__Task details__:
Show each line of the records in which the word "половину" occurs.

--- Data for analysis ---

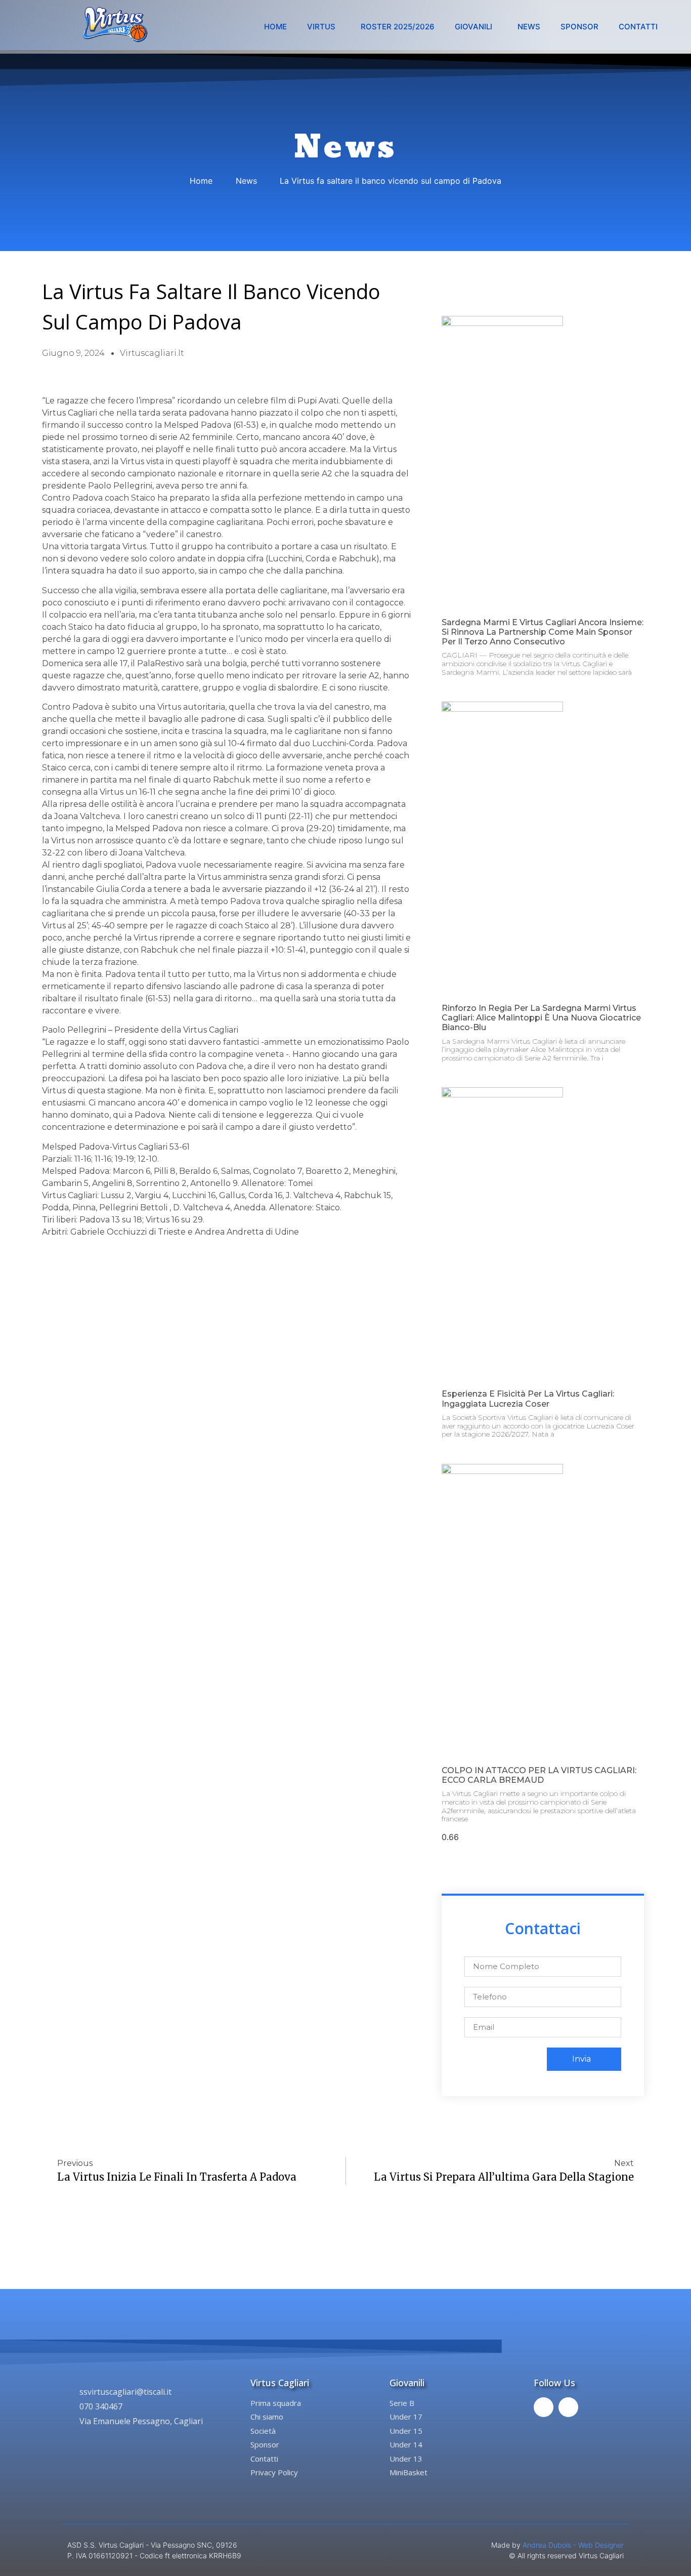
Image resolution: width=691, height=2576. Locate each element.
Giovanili (473, 26)
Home (275, 26)
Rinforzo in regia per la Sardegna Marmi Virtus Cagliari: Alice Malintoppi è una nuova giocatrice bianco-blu (541, 1017)
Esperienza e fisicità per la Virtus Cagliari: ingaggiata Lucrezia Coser (528, 1398)
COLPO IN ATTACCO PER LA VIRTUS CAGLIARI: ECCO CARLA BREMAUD (539, 1775)
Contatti (638, 26)
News (528, 26)
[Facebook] (543, 2407)
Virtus (321, 26)
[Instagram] (568, 2407)
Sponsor (579, 26)
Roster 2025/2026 (398, 26)
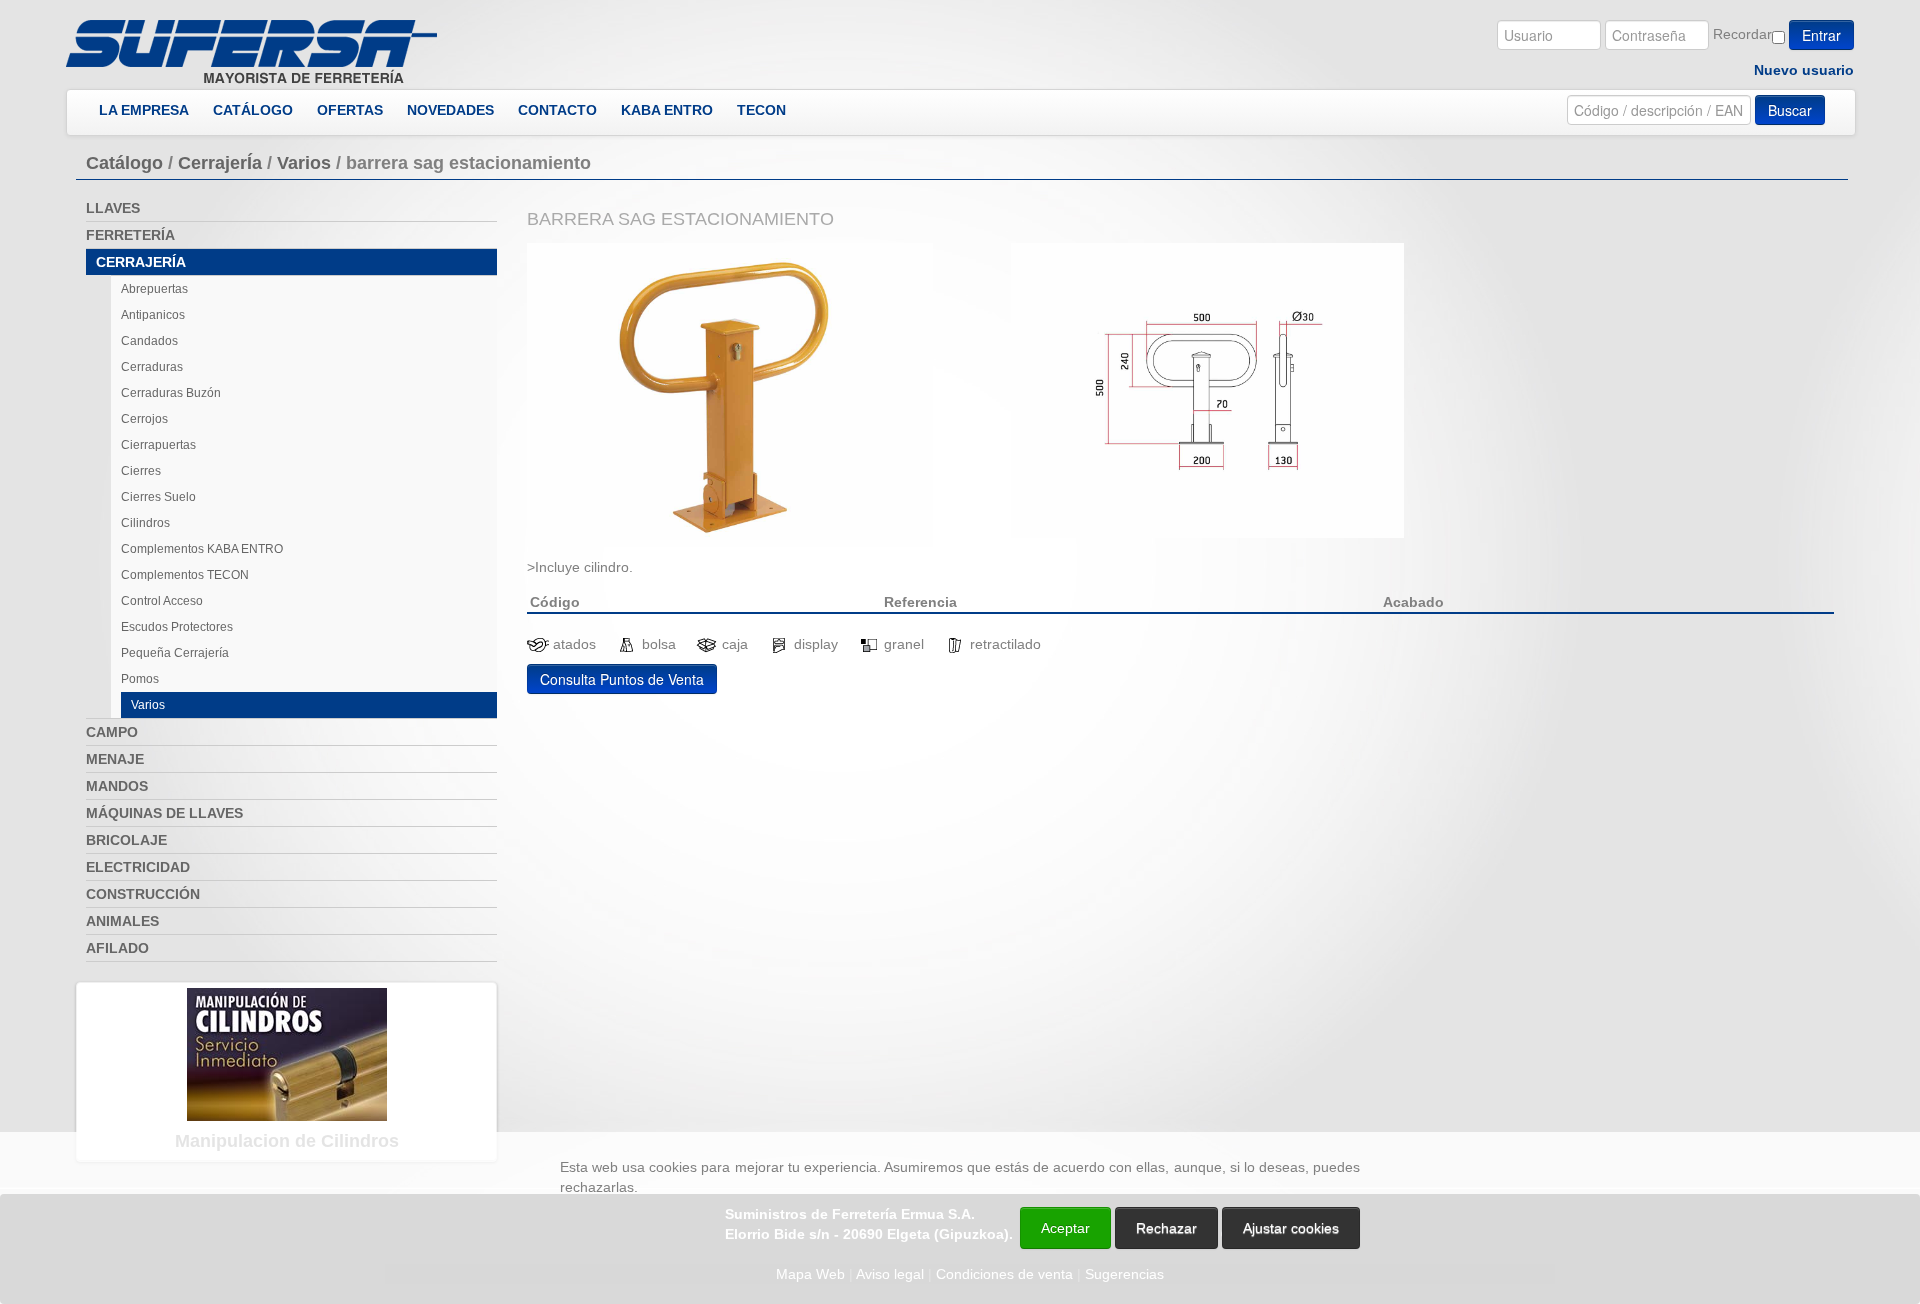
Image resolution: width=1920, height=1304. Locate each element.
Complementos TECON (185, 575)
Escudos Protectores (177, 627)
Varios (304, 163)
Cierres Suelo (158, 497)
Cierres (141, 471)
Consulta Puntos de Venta (622, 679)
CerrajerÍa (220, 163)
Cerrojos (144, 419)
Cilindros (145, 523)
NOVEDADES (450, 110)
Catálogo (124, 163)
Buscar (1790, 110)
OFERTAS (350, 110)
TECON (761, 110)
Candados (149, 341)
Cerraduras (152, 367)
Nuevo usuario (1804, 70)
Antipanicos (153, 315)
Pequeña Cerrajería (175, 653)
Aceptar (1065, 1228)
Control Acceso (162, 601)
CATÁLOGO (253, 110)
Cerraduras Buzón (171, 393)
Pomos (140, 679)
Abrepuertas (154, 289)
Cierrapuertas (158, 445)
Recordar (1742, 34)
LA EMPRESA (144, 110)
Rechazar (1166, 1228)
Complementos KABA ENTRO (202, 549)
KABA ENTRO (667, 110)
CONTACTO (557, 110)
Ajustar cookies (1682, 1114)
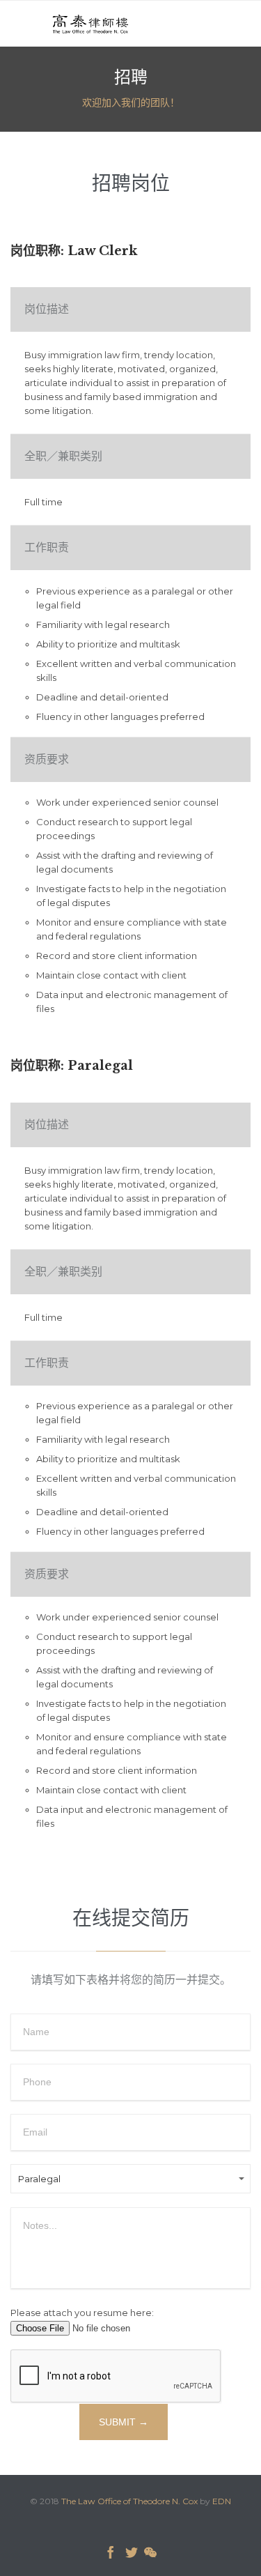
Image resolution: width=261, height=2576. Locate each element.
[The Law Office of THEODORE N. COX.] (90, 23)
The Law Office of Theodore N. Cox (129, 2501)
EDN (221, 2501)
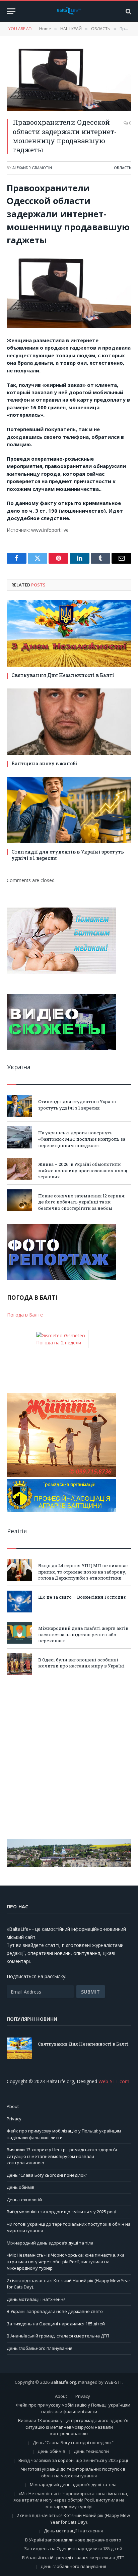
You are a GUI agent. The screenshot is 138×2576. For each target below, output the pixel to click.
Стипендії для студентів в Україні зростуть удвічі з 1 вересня (77, 1104)
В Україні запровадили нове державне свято (55, 2311)
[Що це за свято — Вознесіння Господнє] (19, 1601)
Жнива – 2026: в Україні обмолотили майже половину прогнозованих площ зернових (82, 1170)
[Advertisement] (69, 1757)
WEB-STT (113, 2382)
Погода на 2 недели (58, 1342)
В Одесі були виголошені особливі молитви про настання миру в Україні (81, 1663)
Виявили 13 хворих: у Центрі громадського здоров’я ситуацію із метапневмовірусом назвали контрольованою (62, 2156)
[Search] (127, 11)
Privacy (14, 2119)
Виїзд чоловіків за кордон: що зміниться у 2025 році (61, 2212)
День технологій (24, 2200)
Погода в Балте (25, 1314)
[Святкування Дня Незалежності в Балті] (69, 633)
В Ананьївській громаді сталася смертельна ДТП (58, 2336)
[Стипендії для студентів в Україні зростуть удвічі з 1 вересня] (69, 810)
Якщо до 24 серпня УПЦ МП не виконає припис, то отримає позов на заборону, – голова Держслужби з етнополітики (84, 1571)
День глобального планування (39, 2348)
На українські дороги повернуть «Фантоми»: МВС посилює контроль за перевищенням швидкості (81, 1139)
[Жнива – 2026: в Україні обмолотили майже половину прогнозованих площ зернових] (19, 1169)
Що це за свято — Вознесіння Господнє (82, 1597)
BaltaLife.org (63, 2382)
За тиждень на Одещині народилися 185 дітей (56, 2324)
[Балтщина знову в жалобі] (69, 721)
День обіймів (20, 2187)
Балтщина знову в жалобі (44, 763)
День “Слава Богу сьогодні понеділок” (47, 2175)
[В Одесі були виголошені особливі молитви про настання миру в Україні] (19, 1664)
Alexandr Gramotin (32, 167)
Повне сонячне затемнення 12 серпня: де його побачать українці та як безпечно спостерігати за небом (81, 1202)
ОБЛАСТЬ (122, 167)
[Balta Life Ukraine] (69, 11)
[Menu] (11, 11)
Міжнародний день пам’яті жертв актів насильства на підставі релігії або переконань (83, 1634)
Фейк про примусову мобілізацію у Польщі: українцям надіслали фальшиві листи (73, 2408)
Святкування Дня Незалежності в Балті (62, 675)
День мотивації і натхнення (36, 2299)
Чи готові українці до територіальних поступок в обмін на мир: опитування (73, 2472)
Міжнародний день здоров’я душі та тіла (50, 2243)
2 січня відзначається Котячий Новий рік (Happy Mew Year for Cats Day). (73, 2518)
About (13, 2106)
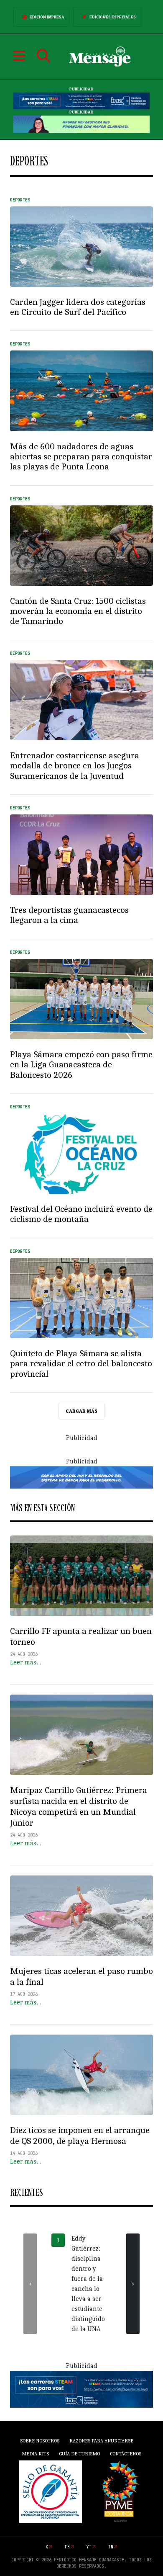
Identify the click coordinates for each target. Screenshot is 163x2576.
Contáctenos (125, 2454)
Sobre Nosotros (39, 2441)
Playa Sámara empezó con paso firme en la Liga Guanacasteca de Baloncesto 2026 (81, 1064)
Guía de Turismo (79, 2454)
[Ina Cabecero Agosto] (81, 100)
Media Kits (35, 2454)
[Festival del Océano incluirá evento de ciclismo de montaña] (81, 1153)
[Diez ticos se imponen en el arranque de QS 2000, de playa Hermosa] (81, 2075)
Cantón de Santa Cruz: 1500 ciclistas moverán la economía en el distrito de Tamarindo (78, 611)
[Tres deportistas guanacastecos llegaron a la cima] (81, 854)
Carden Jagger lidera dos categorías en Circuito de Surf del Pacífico (77, 307)
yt (89, 2547)
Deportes (20, 200)
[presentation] (30, 2283)
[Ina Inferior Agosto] (81, 2389)
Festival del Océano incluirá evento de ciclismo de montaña (81, 1214)
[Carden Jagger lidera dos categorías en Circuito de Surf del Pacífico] (81, 246)
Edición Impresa (47, 17)
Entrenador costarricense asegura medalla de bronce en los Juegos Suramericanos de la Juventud (74, 765)
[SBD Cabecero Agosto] (81, 123)
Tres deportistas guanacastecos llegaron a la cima (69, 915)
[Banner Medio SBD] (81, 1477)
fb (67, 2547)
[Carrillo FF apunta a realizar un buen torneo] (81, 1575)
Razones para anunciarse (101, 2441)
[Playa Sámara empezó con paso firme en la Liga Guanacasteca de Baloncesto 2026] (81, 999)
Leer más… (25, 1662)
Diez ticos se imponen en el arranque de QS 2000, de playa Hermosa (80, 2135)
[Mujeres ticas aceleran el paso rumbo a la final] (81, 1915)
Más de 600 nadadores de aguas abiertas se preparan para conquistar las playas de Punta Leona (81, 456)
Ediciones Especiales (112, 17)
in (110, 2547)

---

__Solution for this task__:
Жнива – 2026: в Україні обмолотили майже половину прогнозованих площ зернових (82, 1170)
[Жнива – 2026: в Україні обмолотили майже половину прогнозованих площ зернових] (19, 1169)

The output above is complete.